┌─ MATERIAL FOR THE TASK

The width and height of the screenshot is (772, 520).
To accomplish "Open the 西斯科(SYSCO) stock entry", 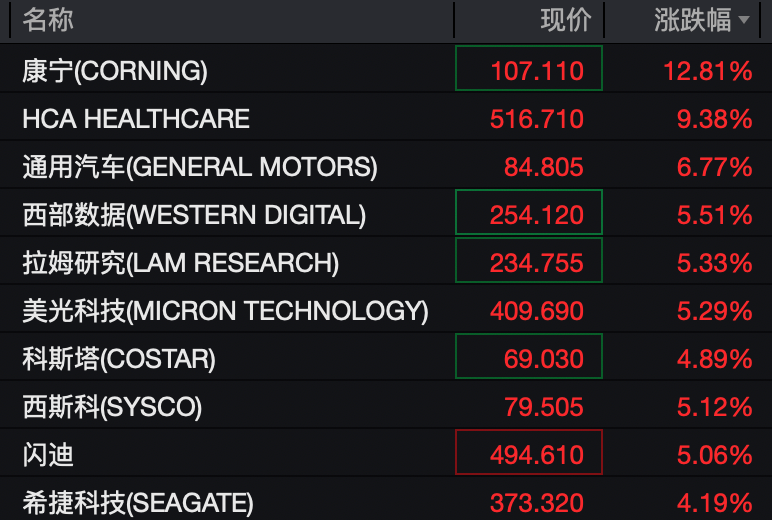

└─
┌─ MATERIAL FOR THE TASK

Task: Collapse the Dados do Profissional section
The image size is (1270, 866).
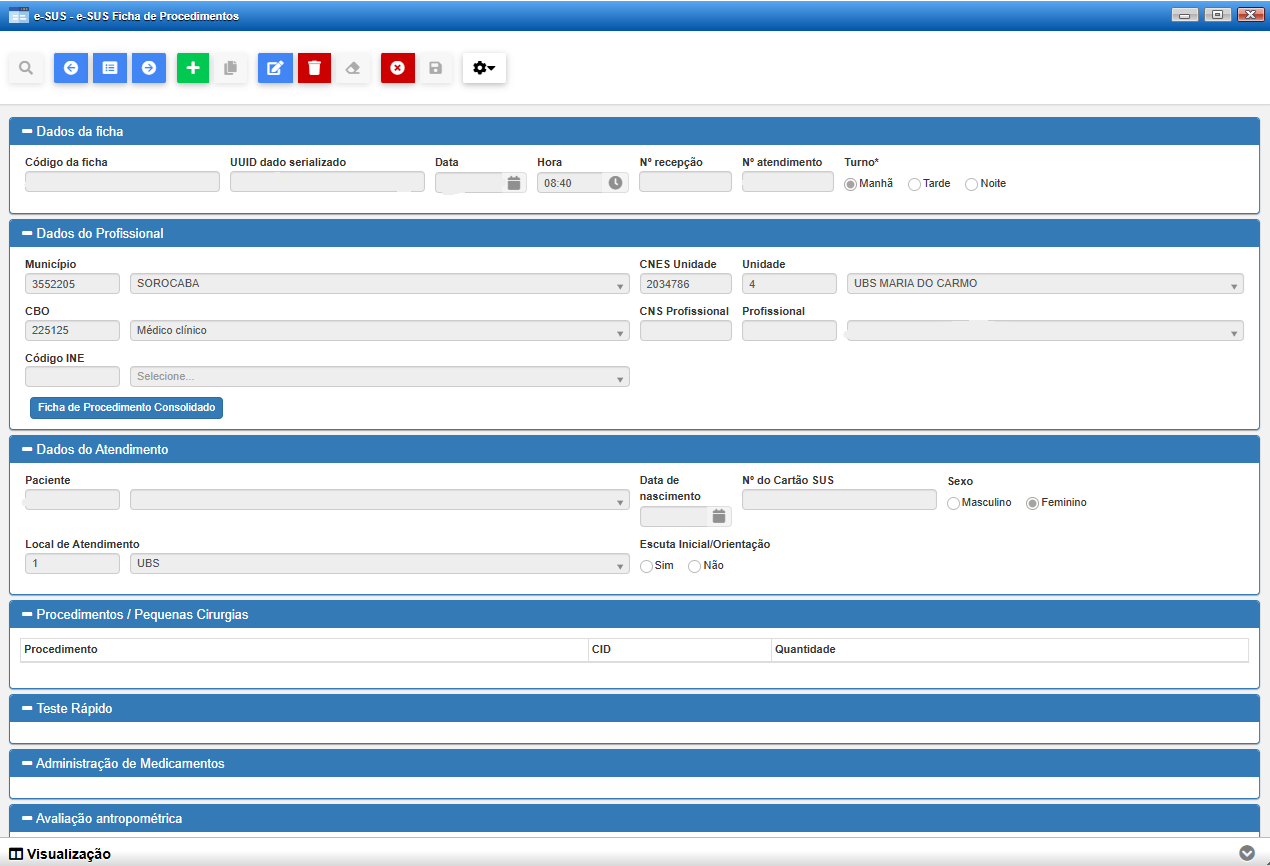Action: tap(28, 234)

└─

§ TRY IT:
The stretch above running from the line with "The width and" through the line with "the 西斯科(SYSCO) stock" is all you should copy, exactly, leaving out the pictures.

§ ANSWER SECTION:
The width and height of the screenshot is (772, 520).
To accomplish "Open the 西斯科(SYSCO) stock entry", 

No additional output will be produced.